Nella quarta parte, “La relazione analitica nella psicoanalisi infantile”, troviamo gli articolati lavori di Mastella e Pozzi, che pongono il problema della relazione analitica nel diverso setting della psicoanalisi infantile. Assodato il fatto che la psicoanalisi infantile sia vera psicoanalisi, considerato anche il contributo che essa ha portato alla psicoanalisi in generale già da prima della seconda metà del secolo scorso, credo si ponga il problema della relazione reale e fantasmatica e della “quantità di agito” necessaria per gestire un setting molto più complesso ed articolato del setting individuale. Innanzitutto dai lavori dei due autori emerge con evidenza come il setting della terapia infantile sia un setting in cui l’analista interagisce di più con il paziente rispetto al setting adulto, con coinvolgimento (tra reale e fantasmatico) nel gioco, nel contatto fisico, nella gestione delle funzioni del corpo del bambino. Questo ci fa immediatamente riflettere sull’importanza del contributo della psicoanalisi infantile alle teorizzazioni sulla relazione analitica. Potremmo avere invece qualche dubbio su quanto poi la gestione (chiaramente indispensabile) di altre relazioni “reali”, come quelle con i genitori singoli ed in coppia e con il nucleo familiare intero, possano apportare ulteriori contributi alla teorizzazione sulla relazione analitica , specialmente quando siano soltanto  limitate  alla gestione dell’ansia genitoriale, alla limitazione non interpretata di agiti e a consigli pedagogici che non possano essere riportati al fantasmatico ed al simbolico. Mi pare simile come problema a quello della psicoanalisi nelle istituzioni, costretta necessariamente a confrontarsi con il terzo “reale” e non fantasmatico (l’istituzione appunto).

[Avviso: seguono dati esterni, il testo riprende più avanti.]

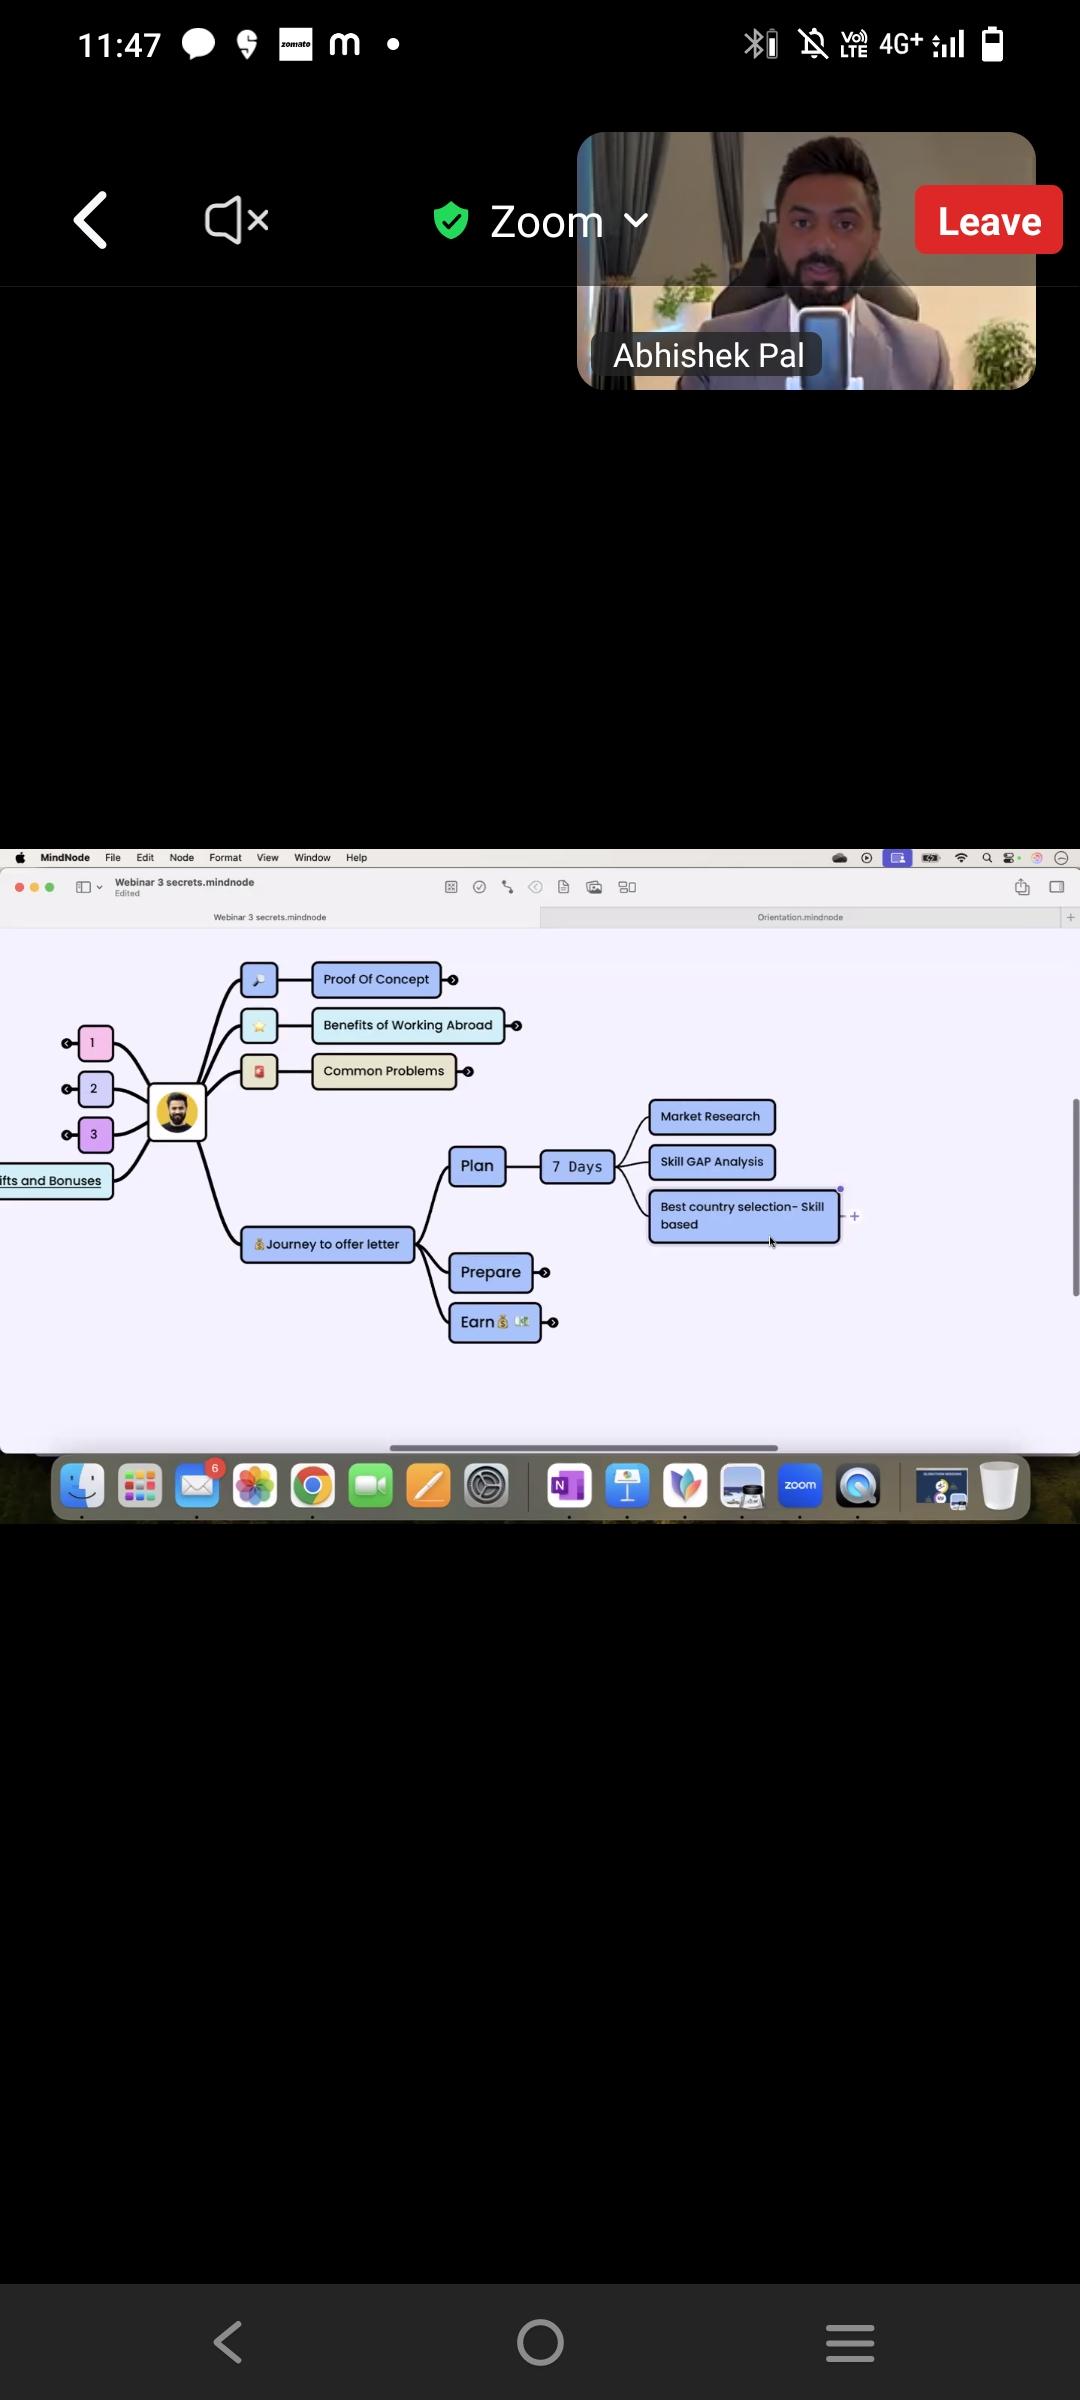Screen dimensions: 1080x2400
Task: Tap the Leave meeting button
Action: [x=988, y=220]
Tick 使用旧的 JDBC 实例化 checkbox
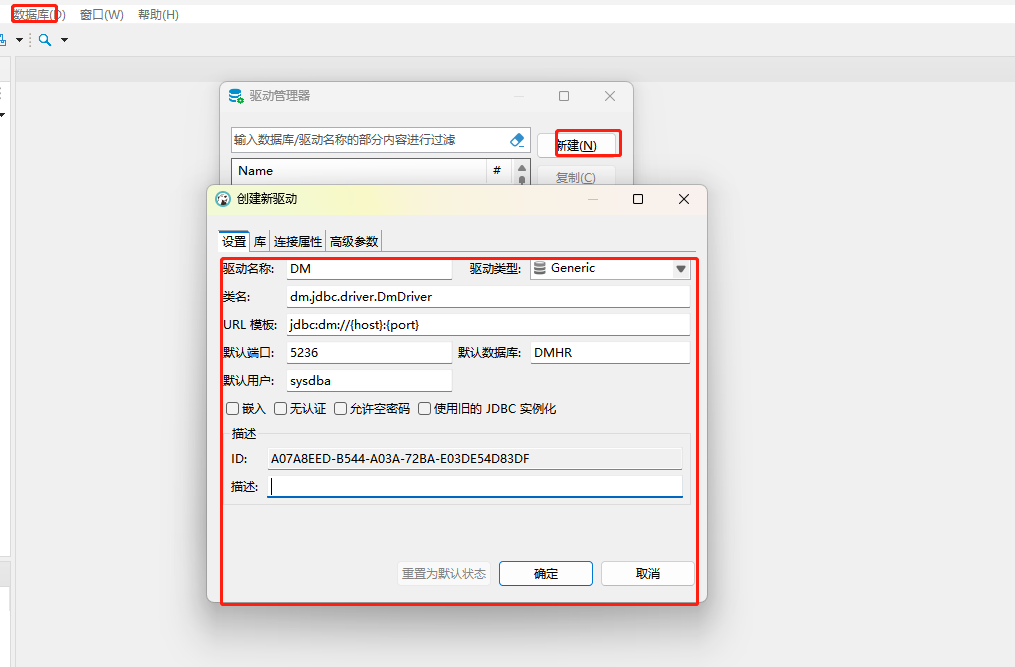This screenshot has height=667, width=1015. pyautogui.click(x=425, y=409)
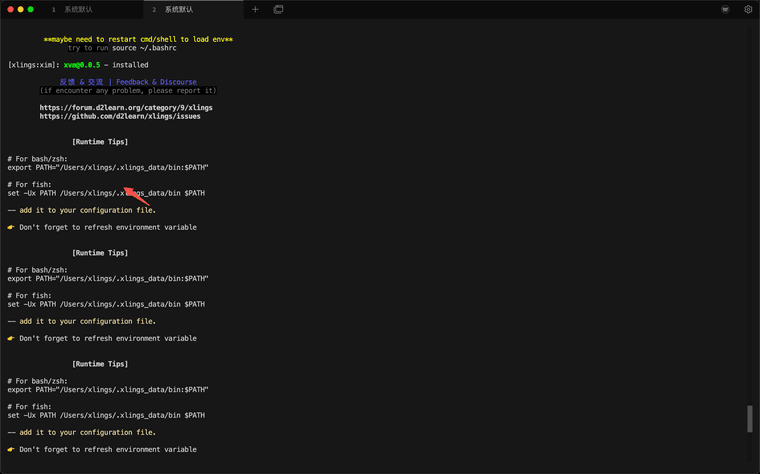The image size is (760, 474).
Task: Maximize the window using the green button
Action: (31, 9)
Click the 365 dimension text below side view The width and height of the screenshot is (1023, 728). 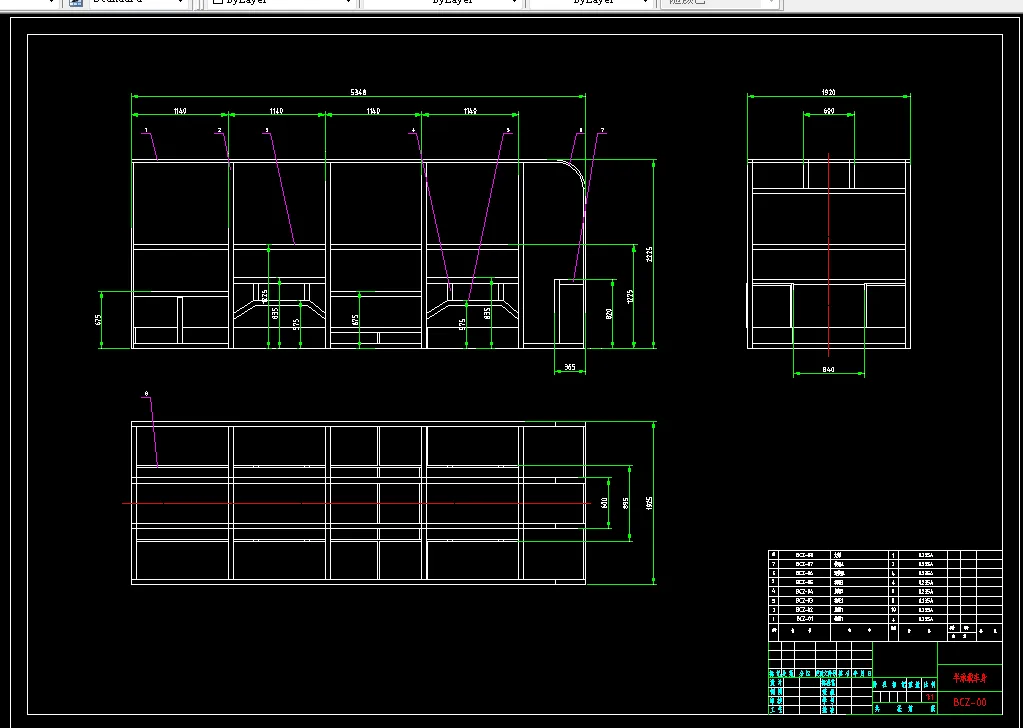(x=570, y=367)
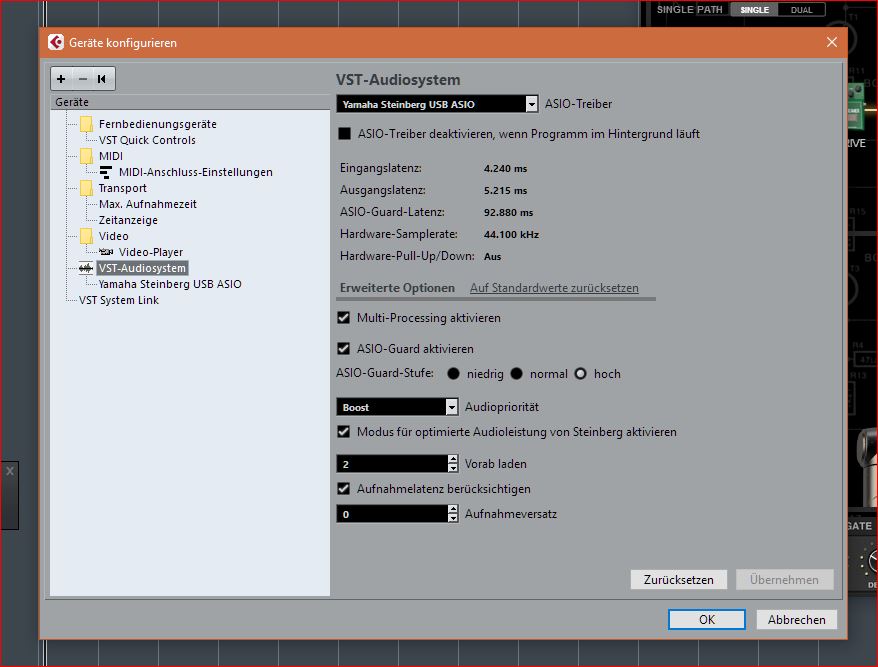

Il libro si chiude con la postfazione di Paola Golinelli, che riassume i temi principali del libro. Da sottolineare la sua citazione di Racalbuto che ritrovava nell’opera di Freud i tre diversi vertici che ombreggiavano lo spessore della proposizione relazionale: “…la costituzione del soggetto non può prescindere dagli oggetti della sua vicenda evolutiva, cioè gli oggetti delle cure primarie, quelli che ruotano intorno al conflitto narcisistico dell’individuazione-separazione e poi quelli della conflittualità edipica”.

Terminerei con la conclusione stessa dell’autrice che nota come “la vitalità (della psicoanalisi) sia legata alla capacità di trasformazione, di cambiamento e al coraggio di procedere nella ricerca clinica, quindi alla capacità di evolvere della psicoanalisi e degli psicoanalisti”, aggiungendo che oramai tale lavoro non viene più fatto da singoli ma da gruppi complessi di ricerca, come dimostra l’evoluzione della teorizzazione sulla relazione analitica e sicuramente questo stesso testo.